The policy of avoidance of constitutional questions present in the Steele decision does not suggest a different result. It is, to say the least, somewhat difficult to perceive how a negligent failure such as this could rise to constitutional dimensions.
Finally, it may not be amiss to point out that a contrary holding would bring all such negligence actions within the jurisdiction of the Federal courts. In Tunstall v. Brotherhood of Locomotive Firemen, 1944, 323 U.S. 210, 65 S. Ct. 235, 89 L. Ed. 187, the Court held that since the right of action recognized in Steele was one impliedly created by the Railway Labor Act, suits to enforce such rights came within the jurisdictional grant over cases arising under laws regulating commerce, 28 U.S.C. § 1337 (1952). Since the statute necessitates no jurisdictional amount, all such cases would be federally cognizable. Although the number of negligence cases that might arise is problematic, the work of the Federal courts would in any event be substantially increased.
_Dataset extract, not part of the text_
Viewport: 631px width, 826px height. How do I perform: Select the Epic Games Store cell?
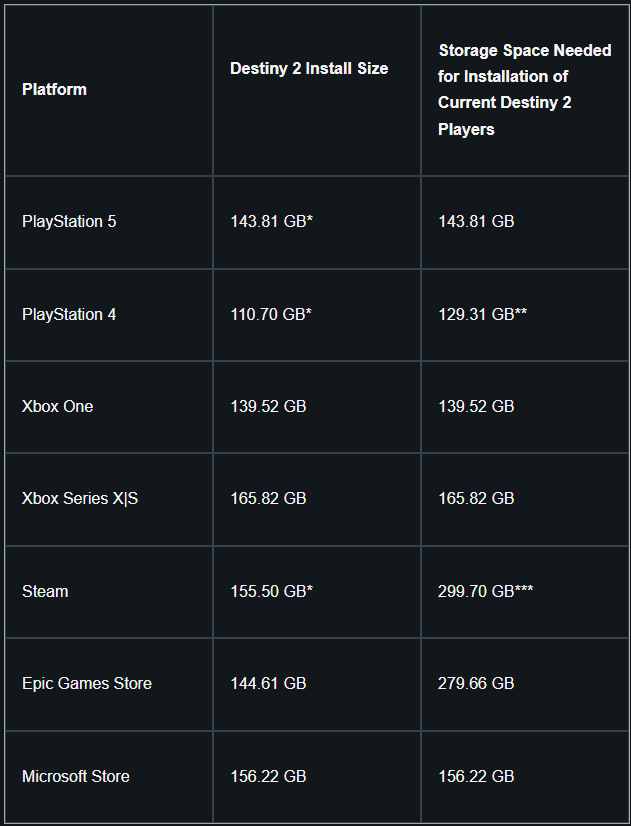[x=87, y=684]
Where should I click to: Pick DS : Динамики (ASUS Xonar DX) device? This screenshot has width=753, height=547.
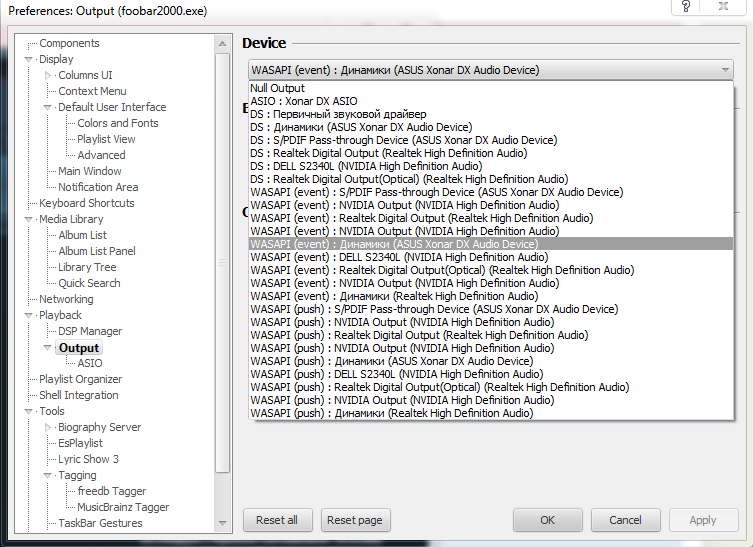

While this is not, perhaps, strictly relevant to the initial question of whether a Federal rule should be formulated, it is not without import where other considerations do not suggest the advisability of adopting such a rule.
It is clear from what has been said that the suit against Kelly in his capacity as a union officer can fare no better than that against the union; and dismissal as to all parties must follow. This will be without prejudice to the right of the plaintiff to prosecute the action presently pending in the Courts of Common Pleas of Philadelphia for redress of the same grievances.